Vor rund zehn Jahren habe ich im Ministerium für Schule und Weiterbildung des Landes Nordrhein-Westfalen (Silvia Löhrmann, Bündnis 90/ Die Grünen, war Ministerin) einen Vortrag zum demografischen Wandel und den Auswirkungen auf die Schulen gehalten. Nach damaligem Wissen konnte man zum einen davon ausgehen, dass die Zahl der Schüler*innen rückläufig sein würde, aber auch die Zahl der zur Verfügung stehenden Lehrkräfte. Nicht nur die Daten des in Nordrhein-Westfalen nicht unbekannten Bildungsforschers lagen vor. Die Situation der 2015 in sehr großer Zahl nach Deutschland kommenden geflüchteten Menschen war noch nicht absehbar, ebenso wenig die Corona-Pandemie mit den Notwendigkeiten des Distanz-Lernens)

Nun wissen wir, dass mit den vielen geflüchteten Menschen ab 2015 auch viele Kinder und Jugendliche ins Land kamen, die ein Recht auf Bildung haben. Wir wissen auch, dass nach der Finanzkrise 2008/2009 viele junge EU-Bürger*innen ins Land kamen, die nun in Deutschland bleiben, arbeiten und eine Familie gründen. Die Schülerzahlen haben sich also deutlich verändert, so dass viele neue Schulklassen plötzlich nötig wurden. Doch diese veränderte demografische Seite ändert nicht automatisch auch die andere demografische Seite – jedenfalls nicht kurzfristig.

Es ist und war klar, dass im Jahr 2031 der stärkste Geburtenjahrgang in Deutschland (1964 Geborene: 1.357.304) in den Ruhestand eintreten würde und dass der bisher geburtenschwächste Jahrgang (2009: 665.126) frühestens ins Referendariat einsteigen könnte. Fazit: Doppelt so viele Menschen werden den Schuldienst altersbedingt verlassen wie neue auf den Arbeitsmarkt drängen werden. Die Fakten lagen also um 2010 klar auf dem Tisch.

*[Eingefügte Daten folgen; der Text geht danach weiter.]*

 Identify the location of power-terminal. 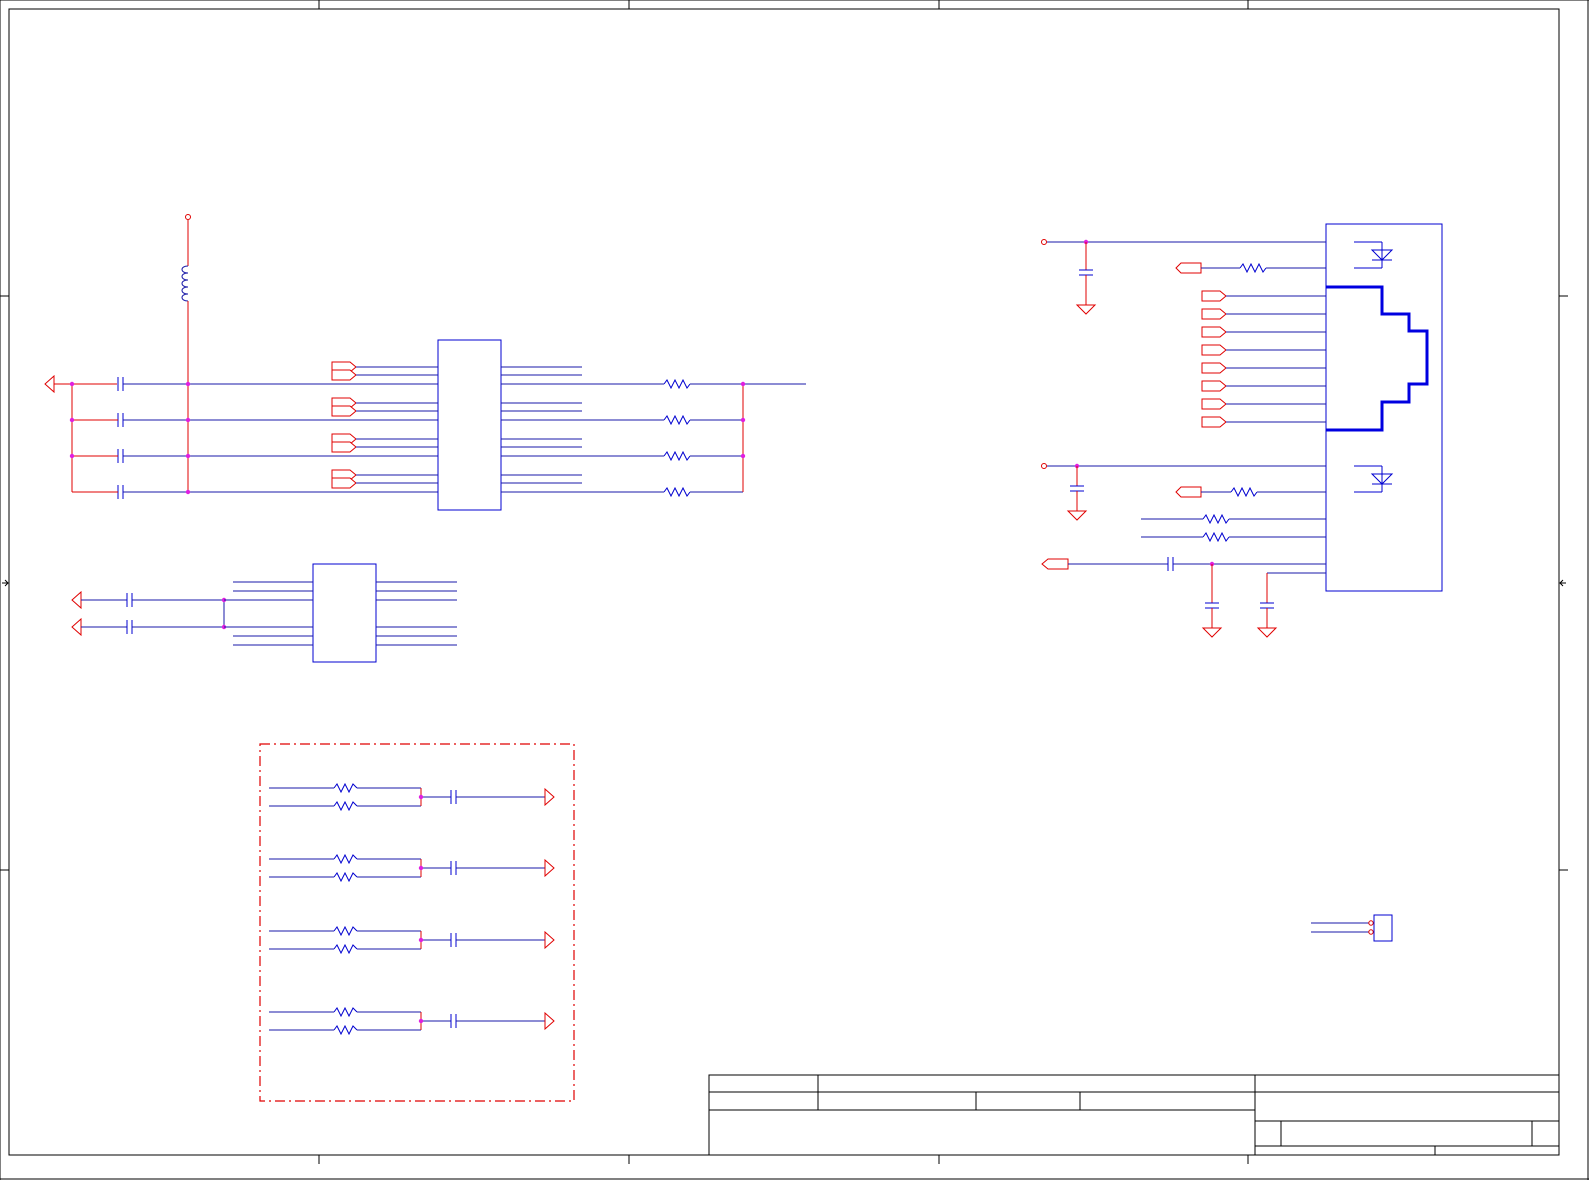
(188, 217).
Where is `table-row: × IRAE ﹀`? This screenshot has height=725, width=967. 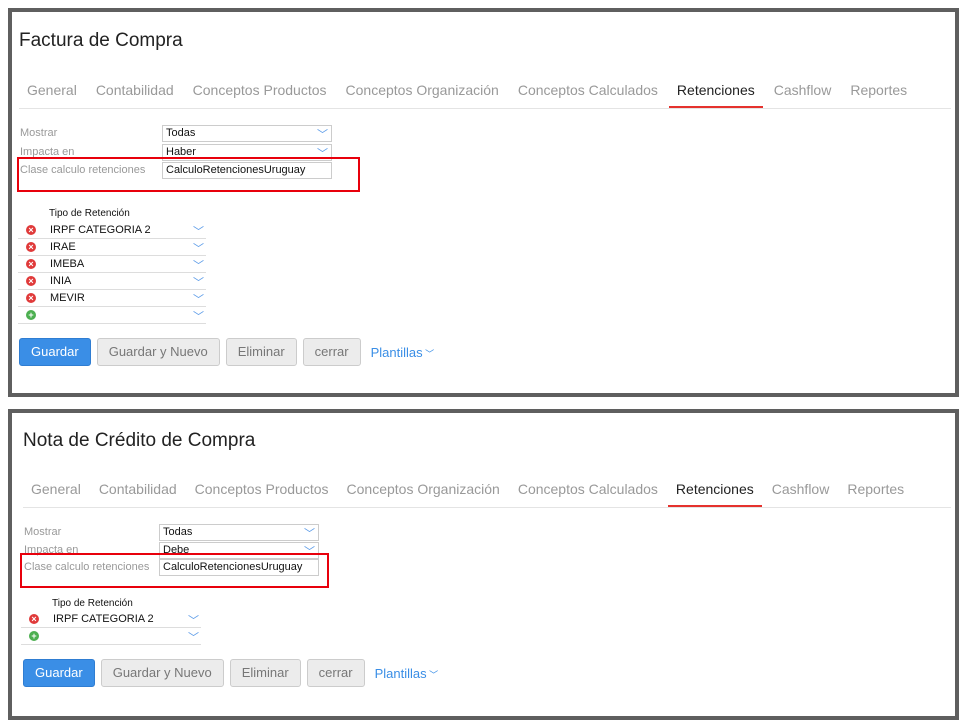 table-row: × IRAE ﹀ is located at coordinates (112, 248).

Wer also heute überrascht ist, dass so viele Lehrkräfte fehlen, der hätte besser mal früher nachgedacht und zur Verfügung stehende Fakten in einen Zusammenhang bringen und vorausschauend weiter entwickeln sollen. Doch das ist vergossene Milch. Blick nach vorn! Vorausschauendes Handeln und Denken sind gefragt. Ebenso die Entwicklung einer neuen Didaktik, neuer Formen des Lernens und der Betreuung. Wir brauchen dringend eine völlig neue Organisation des Schullebens und des Unterrichts.

Was mich nachdenklich stimmt und besorgt macht: noch immer leugnen handelnde Akteur*innen (parteienübergreifend) diese demografischen Zusammenhänge. Sie meinen, man müsse nur den Beruf einer Lehrkraft attraktiver machen, dann erledige sich das Problem von allein. Wird es nicht, denn Zukunft ist einfach nicht mehr eine optimierte Verlängerung der Vergangenheit.